Through three prime ministers, four premiers and an equal number of mayors, Campbell has presided over the transformation of huge swaths of this city’s post-industrial lakeside landscape. More impressive, he has delivered excellence in the process. The new waterfront, which remains 20 or more years away from completion, has set refreshingly high standards for planning, architecture, environmentalism, engagement and infrastructure.
That’s why the new waterfront is vastly superior to what Toronto is used to. Perhaps that’s also why so many want a piece of the action. Not that Campbell would ever say as much, but he has had to fend off onslaughts from players as diverse as David Miller and Doug Ford, John Tory and Denzil MinnanWong. With their absurd schemes, grasping political tactics and bottomless ignorance, they have managed to slow progress, but not stop it. Mercifully, their time is short; they come and go, leaving barely a trace.
On the other hand, Campbell and Waterfront Toronto have stuck it out since the early 2000s, organizing dozens of global design competitions, convening hundreds of public meetings and co-coordinating billions of dollars worth of redevelopment. Most remarkable, they did this without making enemies of the people who count: Torontonians themselves.
That became clear recently when no fewer than six waterfront ratepayers groups and the local Business Improvement Association sponsored an evening send-off for Campbell. As one guest noted: “That pretty well covers the neighbourhood.”
Community groups like these, don’t forget, are more accustomed to fighting organizations like WT, no matter how nice the guy at the top. Yet the NIMBY forces, as strong on the waterfront as anywhere in Toronto, have been an ally, not the obstacle many expected.
Lawyer and West Don Lands cochairwoman Cindy Wilkey called the relationship between residents and the corporation “productive and respectful.” She also speaks of how Waterfront Toronto “made the vision we had a reality and at a level of excellence we couldn’t have dreamed of.”
“The transformation we see on the waterfront is nothing short of astonishing,” prominent planner Ken Greenberg told the crowd of several hundred. “Most important is the emphasis on building neighbourhoods, not just buildings.”
Ulla Colgrass, of the York Quay Neighbourhood Association, put it simply: “We weren’t NIMBYs,” she declared. “But we plan to continue to fight off any development that threatens the waterfront.”

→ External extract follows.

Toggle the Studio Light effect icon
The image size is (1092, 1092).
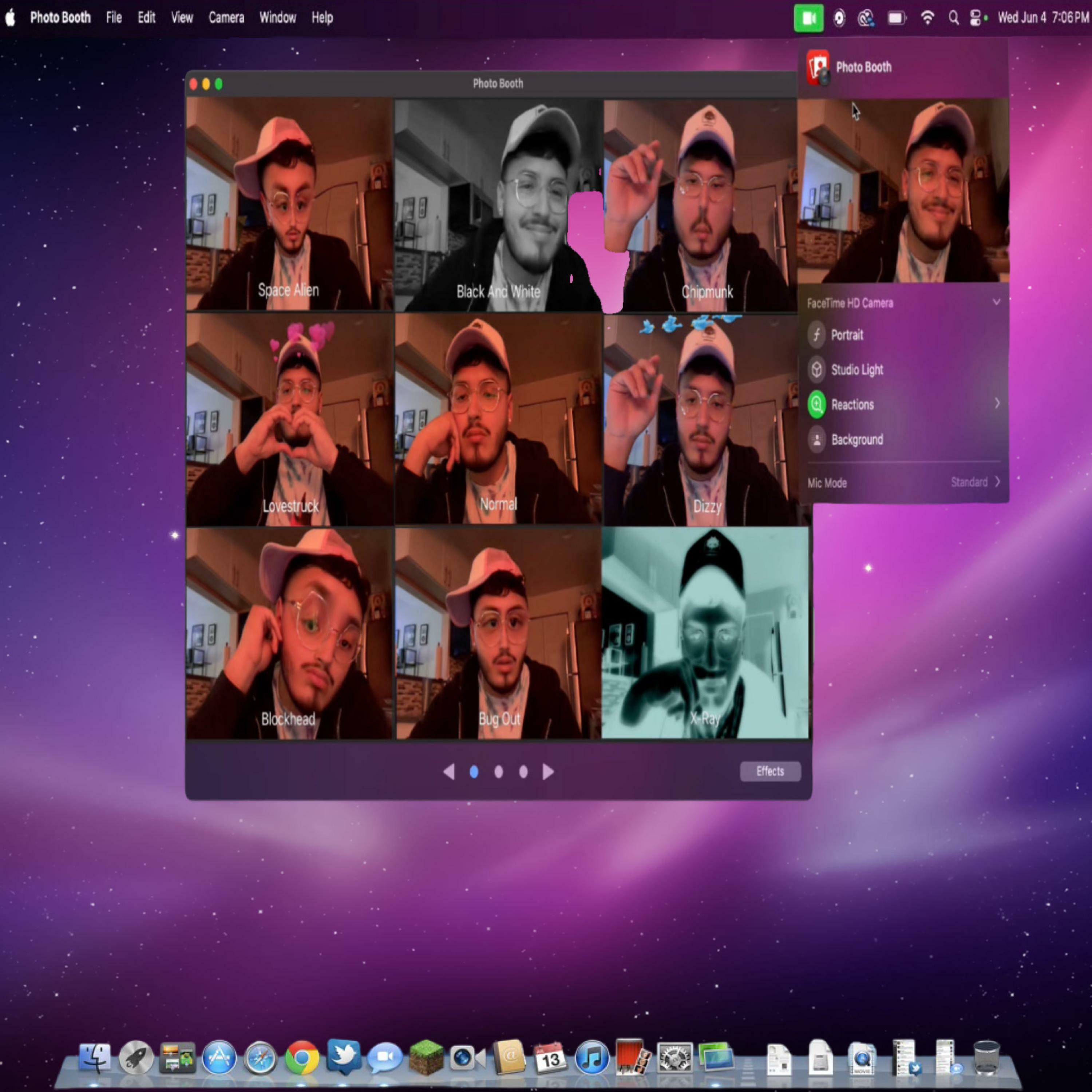pos(816,370)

Though WT’s decision to start with the public realm confused conventional thinkers, it made the critical difference. Facilities such as Sugar Beach, the Wave Decks and Sherbourne and Corktown Commons actually changed how people see the waterfront; for the first time in decades, the potential was visible.
“What I’m most proud of,” Camp- bell says, “is public participation. I feel like the leader of an orchestra. Everything in my career led to this. When I started, everyone was cynical. Not now.”

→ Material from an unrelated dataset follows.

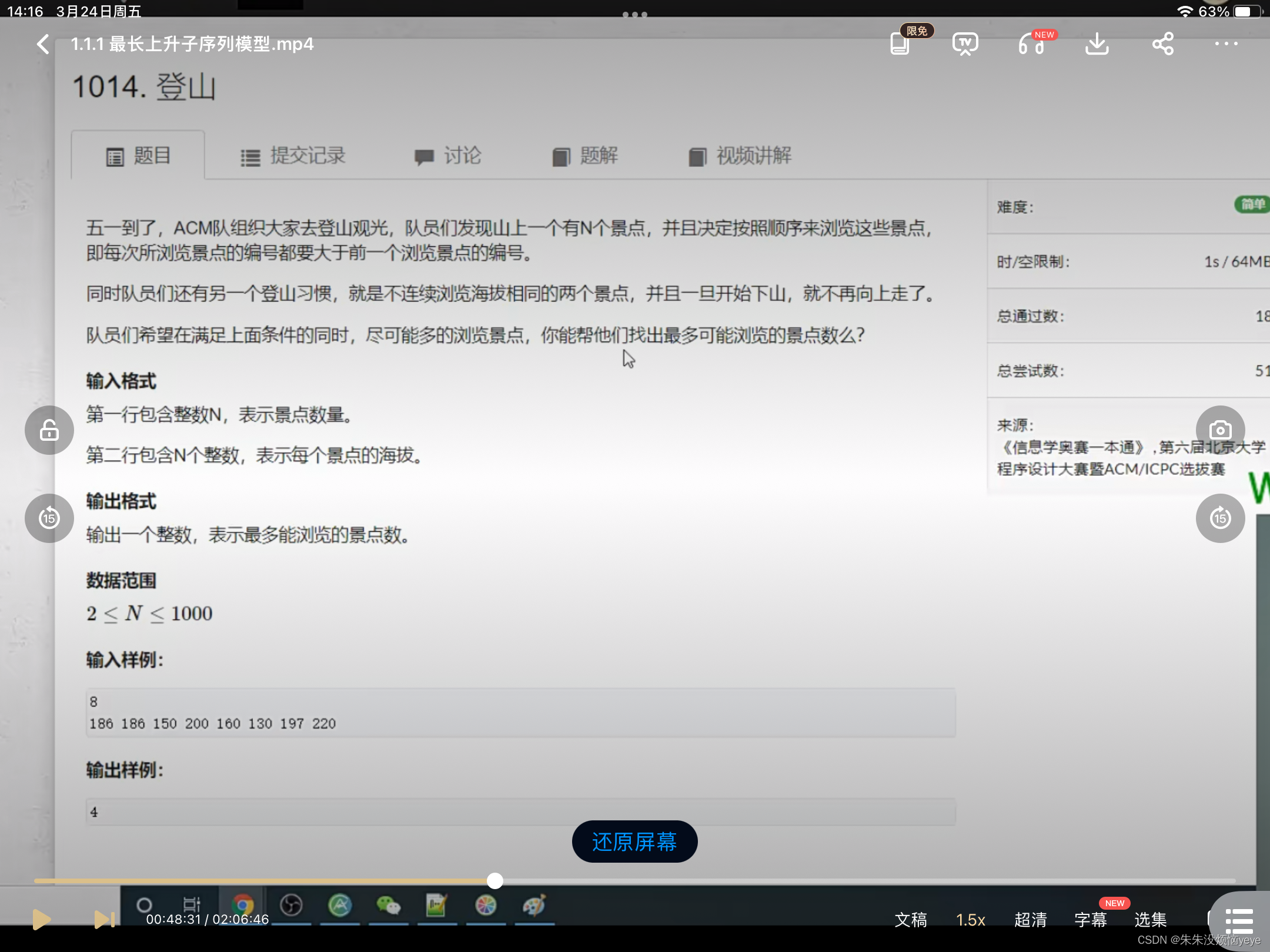Click the video progress bar scrubber handle
1270x952 pixels.
(x=495, y=881)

Given the precariousness of WT, some worry it will fall victim to a coup of some sort, or simply run out of money and dissolve. Though Campbell agrees nothing on the waterfront is carved in stone, he believes the agency can withstand the pressures. This month, it was finally given the power to borrow money, something it was long denied. At the same time, the momentum of more than a decade’s work will be hard to stop.